Opinión | Bolos
Sorpresas universitarias
Tras una elección a rector competida en la UV, Martínez encuentra un nuevo reto en la UIMP-València, donde intentará devolver a la institución el protagonismo perdido

Juan Luis Gandía y Ángeles Solanes en la UV. / UV.
A veces las universidades también regalan paradojas. La Universitat de València acaba de cerrar la campaña más competida de los últimos años, con heridas visibles y media comunidad rumiando el resultado, y en medio de ese paisaje reaparece Vicent J. Martínez. No como candidato a rector, esta vez, sino como nuevo responsable de la UIMP en València. Y no deja de tener ironía que quien pudo haber sido un magnífico rector encuentre ahora acomodo en una institución que también necesita dirección, ambición y proyecto.
El nombramiento tiene más calado del que parece. La sede valenciana de la Menéndez Pelayo, instalada en el Palau de Pineda, en plena plaza del Carmen, llevaba demasiado tiempo instalada en una discreción impropia de su historia. Hubo años en que fue uno de los centros académicos y culturales con más nervio de la ciudad. Después llegaron la rutina, el bajo perfil y esa forma tan nuestra de dejar que los espacios valiosos se apaguen sin hacer demasiado ruido.
Por la UIMP de València han pasado nombres de peso, desde Jordi Palafox y Joan Romero hasta Joaquín Azagra, José Sanmartín o Domingo Moratalla. Joan Álvarez, además, intentó que la Escuela de Guionistas sirviera de palanca para una industria audiovisual valenciana que sigue esperando, entre promesas y retrasos, una apuesta de verdad. No era poco legado. Tampoco era pequeño el reto.

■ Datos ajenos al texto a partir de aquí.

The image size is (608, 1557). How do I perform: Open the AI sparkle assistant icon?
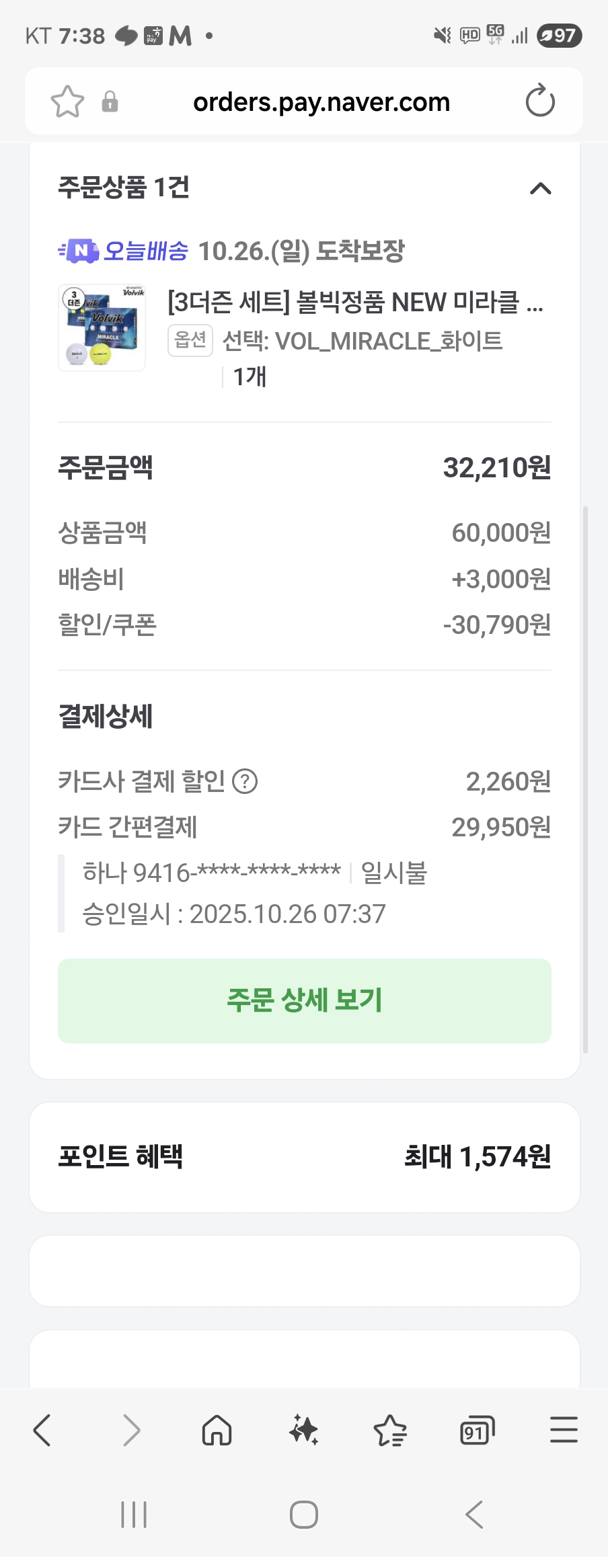[303, 1430]
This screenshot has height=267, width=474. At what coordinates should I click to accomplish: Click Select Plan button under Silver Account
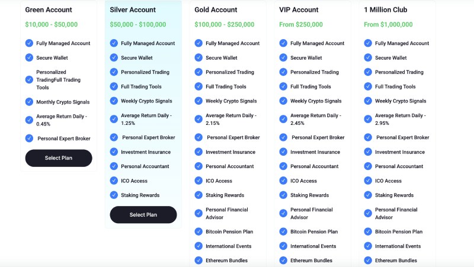coord(143,215)

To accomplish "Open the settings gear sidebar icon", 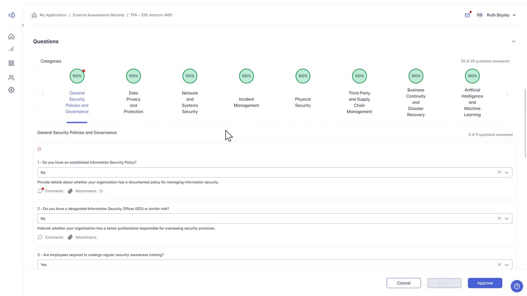I will 11,90.
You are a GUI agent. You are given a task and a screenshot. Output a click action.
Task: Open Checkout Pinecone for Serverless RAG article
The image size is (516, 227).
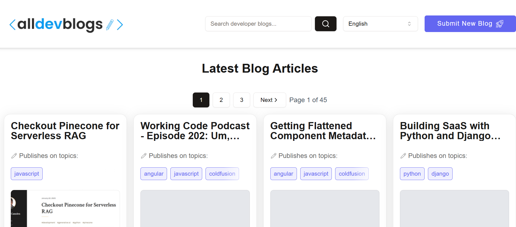tap(65, 131)
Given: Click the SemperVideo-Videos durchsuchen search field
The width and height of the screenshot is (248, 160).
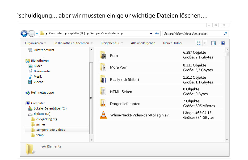Looking at the screenshot, I should click(193, 33).
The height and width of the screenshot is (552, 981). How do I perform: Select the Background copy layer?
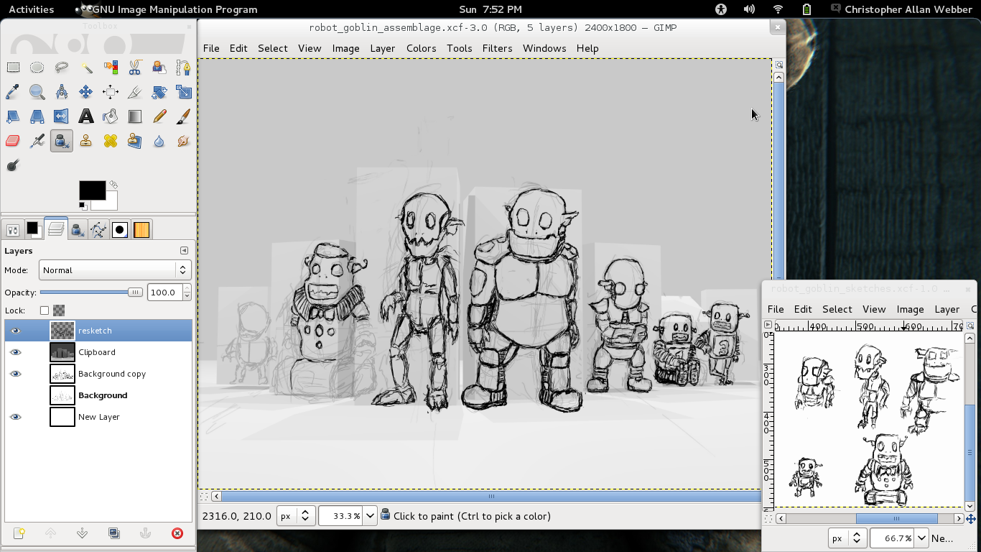click(x=112, y=374)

Nunca sabremos qué habría ocurrido si Martínez hubiera optado a una tercera carrera por el rectorado de la UV. Esa pantalla ya se ha cerrado. Pero hay otra que acaba de abrirse y puede ser igual de relevante. Porque la UIMP-València gana con su llegada un perfil solvente, prestigio académico y una mirada universitaria reconocible. Y porque, si hay trabajo, respaldo institucional y algo de determinación, sus cursos pueden volver a ocupar el lugar que nunca debieron perder.
Conviene reconocer también el papel de la consellera Carmen Ortí, necesaria en una operación ligada al convenio entre la Generalitat y la UIMP.
Mientras tanto, Juan Luis Gandía hereda una UV más dividida. Su verdadero examen será suturar la fractura y devolver centralidad a la institución. La universidad no está para frivolidades. Y mucho menos cuando de sus aulas deben salir quienes después tendrán que sostener el país.